The Porto Alegre City Council is the Legislative branch of Porto Alegre. It is composed of 36 councilors who are elected by an open list election. The Council serves as a balance of power against the mayor, as Porto Alegre has a strong mayor-council type of government. Porto Alegre City Council oversees all Executive agencies, departments, and audits municipal public accounts. It has sole authority to decide if Mayor or Deputy Mayor may leave Porto Alegre for a period longer than five days. The Council also approves the Budget Bill. There is no term limit.

Current Speaker of the Council is Humberto Goulart (PDT). There also are following offices: First Deputy Speaker, Luiz Braz (PSDB); Second Deputy Speaker, Margarete Moraes (PT); First Secretary of the Council, Haroldo de Souza (PMDB); Second Secretary, Elias Nunes Vidal (PPS); and Third Secretary, Valdir Caetano da Silva (PL). Current Majority Leader is Clênia Maranhão, PPS.

There are six committees overseeing several subjects of the city. Committee membership is defined by party breakdown. Members of committees are assigned by party leaders. Committees generally meet in the morning, as afternoons are reserved to floor sessions.

==History==
The very first City Council meeting was on September 6, 1773, when members of the Viamão Council met in the Vila de Nossa Senhora da Madre de Deus de Porto Alegre, former name of Porto Alegre, ordered by then-governor José Marcelino de Figueiredo. Members of the first Porto Alegre City Council were Domingos Moreira (Speaker), Manoel Velloso Tavares, Domingos Gomes Ribeiro, José Alves Velludo, and Ventura Pereira Maciel. In the early years, the City Council had both judicial and legislative powers.

In 1828, there had been a major change the way City Council was set up. Porto Alegre had 10,000 inhabitants, and 400 voters, who elected the new nine-member City Council. Under the rule of the Empire of Brazil, there was no mayor-like office, and activities of City Council were scrutinized by the Provincial Assembly.
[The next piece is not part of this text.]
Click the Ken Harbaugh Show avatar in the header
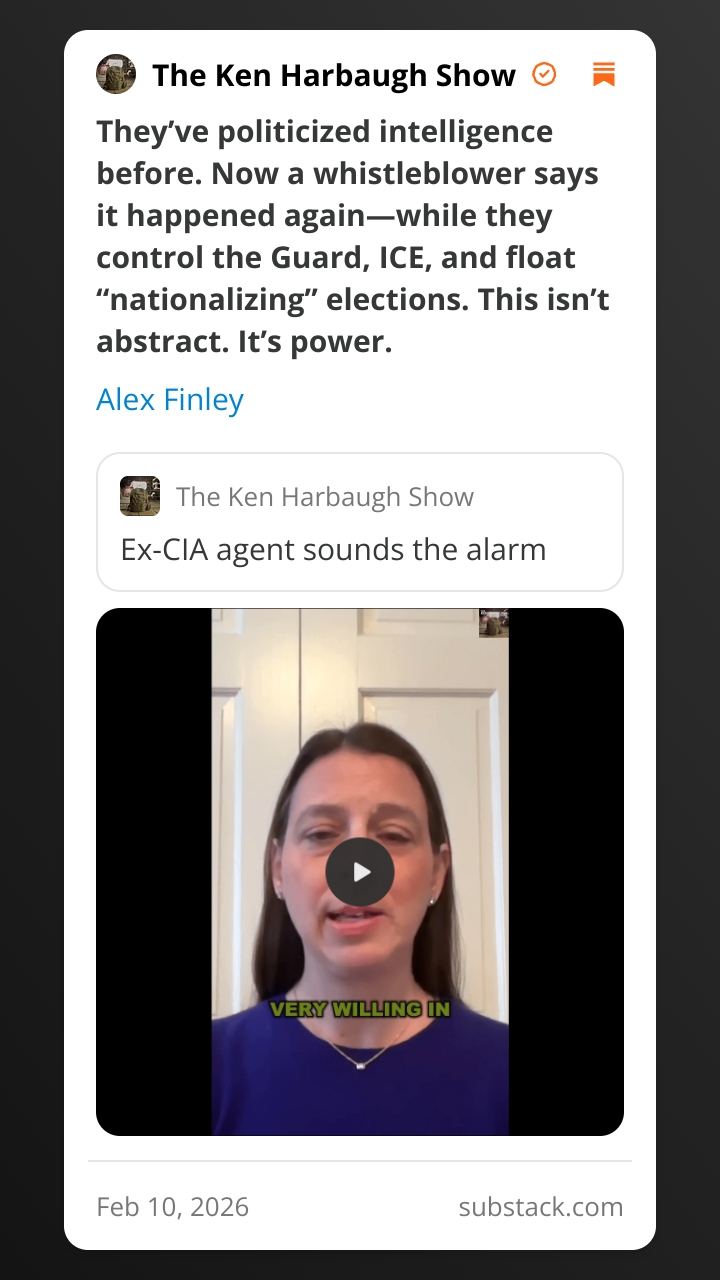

At that time, City Council had attributions that today are mayor's ones, like public works, police services, and tax collection. In 1864, it had begun the building of the first Council Hall in an open lot between Rua da Ponte (currently Riachuelo Street) and Pedro II Square (currently Marshall Deodoro Square). This building was destroyed by fire on November 19, 1949 and the lot is now the seat of Rio Grande do Sul Court of Justice. 1873 was the year of the centennial and the members of Council were João Carlos Augusto Bordini, Joaquim Francisco Dutra Júnior, João Rodrigues Fagundes, Antônio Manuel Fernandes, Luís da Silva Flores Filho, João Pinto da Fonseca Guimarães, José Martins de Lima, Manuel Soares Lisboa and, Firmínio Martins de Oliveira Prates.

By the deposition of monarchy, there were 8 councilmen: João Antunes da Cunha Neto (speaker), Felicíssimo Manoel de Azevedo, Bibiano Dias de Castro, João da Mata Coelho, José Domingos da Costa, Antônio da Azevedo Lima, Guilherme Shell and, Rafael Gonçalves Ventura. After enactment of the Brazilian Constitution of 1891, City Council was responsible of auditing municipal public accounts, analyzing budget bills and, tax-related matters. At this time, there had been no opposition within City Council, as the PRP dominated state's political scene. The first oppositionist ever elected was a member of defunct Federalist Party in 1916. When Getúlio Vargas took over the rule in 1930, all city councils in Brazil were closed. Only in 1934, the city councils were re-opened. During this time, City Council was made up of 11 councilmen with annual sessions no longer than two months. This structure lasted until 1937, when that City Council was replaced by a Technical Administration Council.

In 1947, a new State Constitution was signed into law and City Council was authorized to have 21 members; these members now started out receiving monthly income paid up by city treasury, this led to increase of middle class representation. Between 1947 and 1949, Council sessions are hosted in today's City Hall. In 1949, City Council moved into José Mountary Building. When the military staged a coup in 1964, multi-party system was abolished, being replaced by a two-party system.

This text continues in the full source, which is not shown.